> [What is asked]:
[a] Rewrite the stretch of the data preprocessing excerpt from "Data Preprocessing and" through "from the text.", putting "Daum News" in place of "Naver News".
[b] Answer each question from the data preprocessing excerpt, on its own line:
(i) Which analyzer was chosen?
(ii) Which parts of speech were extracted?
(iii) Which CSV file does the code load?
[c] List every module or class that the import statements in the data preprocessing excerpt bring in.

> [Selected excerpt]:
Punishiment or prevention?: A machine learning analysis
of drug-related news coverage across cultures

#2 Data Preprocessing

Data Preprocessing and Analyzer Selection

  • After collecting Naver News data, unnecessary symbols and trailing advertisements were removed from the text.
  • Kkma Analyzer Selection: Despite its slower processing time and lower accuracy with informal language, Kkma was chosen for its ability to extract compound nouns. Given the project's flexible timeline and the formal nature of news articles, we determined Kkma would yield more meaningful results.
  • Parts of Speech Selection: Nouns, adjectives, and verbs were extracted to capture more semantic content during embedding and topic modeling compared to using nouns alone.
!pip install konlpy pandas
import pandas as pd
import re
from konlpy.tag import Kkma
import multiprocessing as mp
# Load filtered data
df_filtered = pd.read_csv("news_data.csv", encoding='UTF8', engine='python')

> [Source data]:
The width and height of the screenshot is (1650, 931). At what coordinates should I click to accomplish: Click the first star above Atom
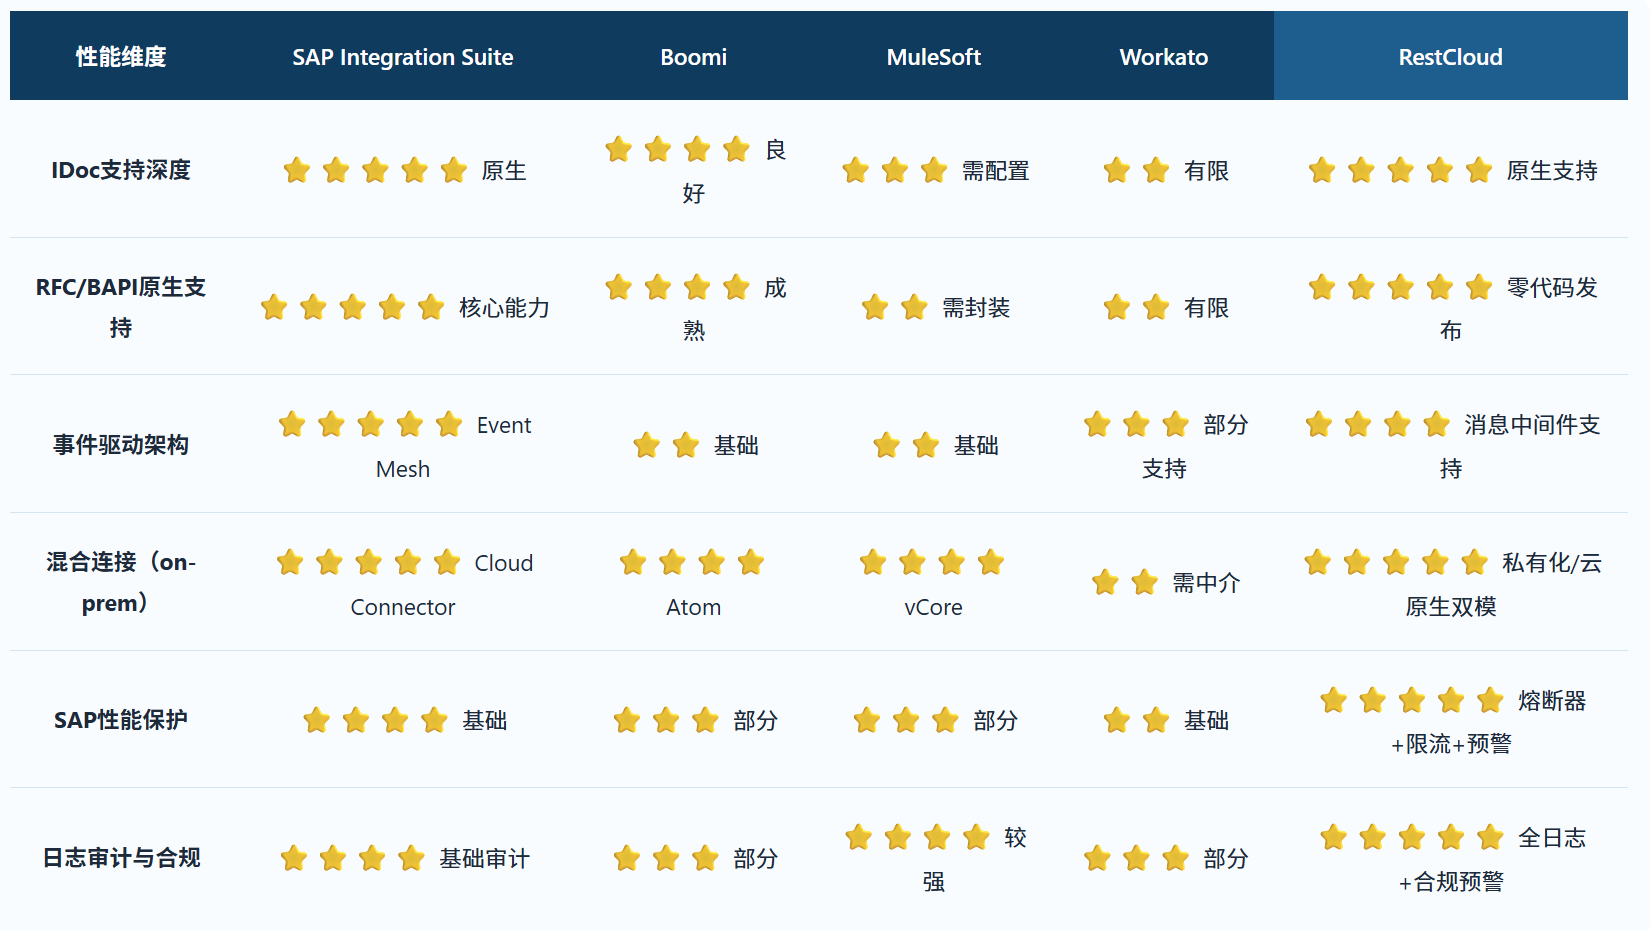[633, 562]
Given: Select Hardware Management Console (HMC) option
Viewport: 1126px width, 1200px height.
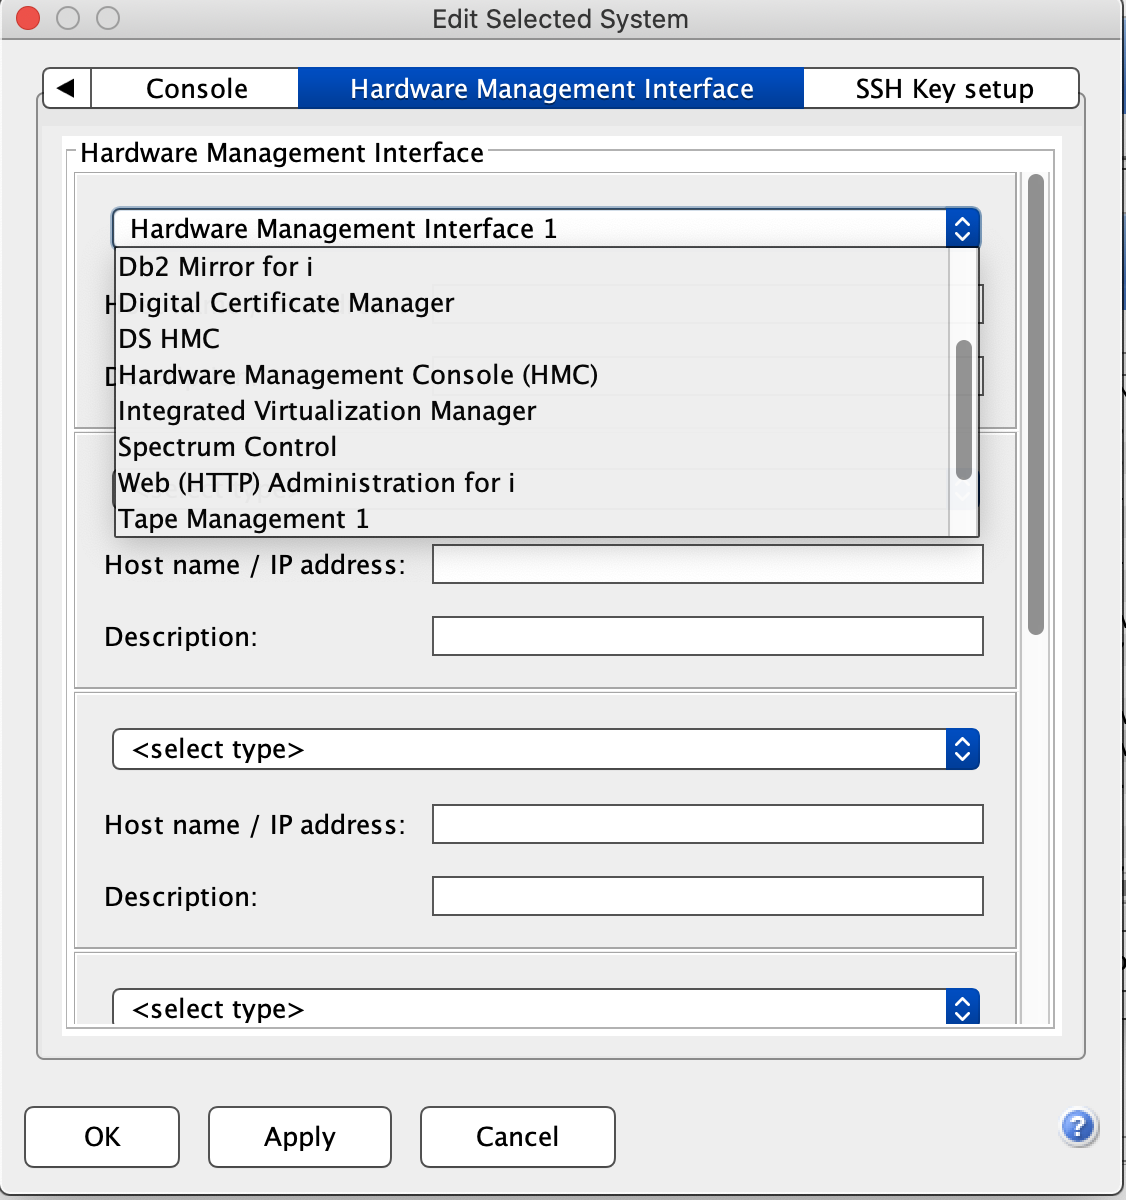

> [Task answers]:
[a]
Data Preprocessing and Analyzer Selection

  • After collecting Daum News data, unnecessary symbols and trailing advertisements were removed from the text.

[b]
(i) Kkma
(ii) Nouns, adjectives, and verbs
(iii) news_data.csv

[c]
pandas (as pd)
re
Kkma (from konlpy.tag)
multiprocessing (as mp)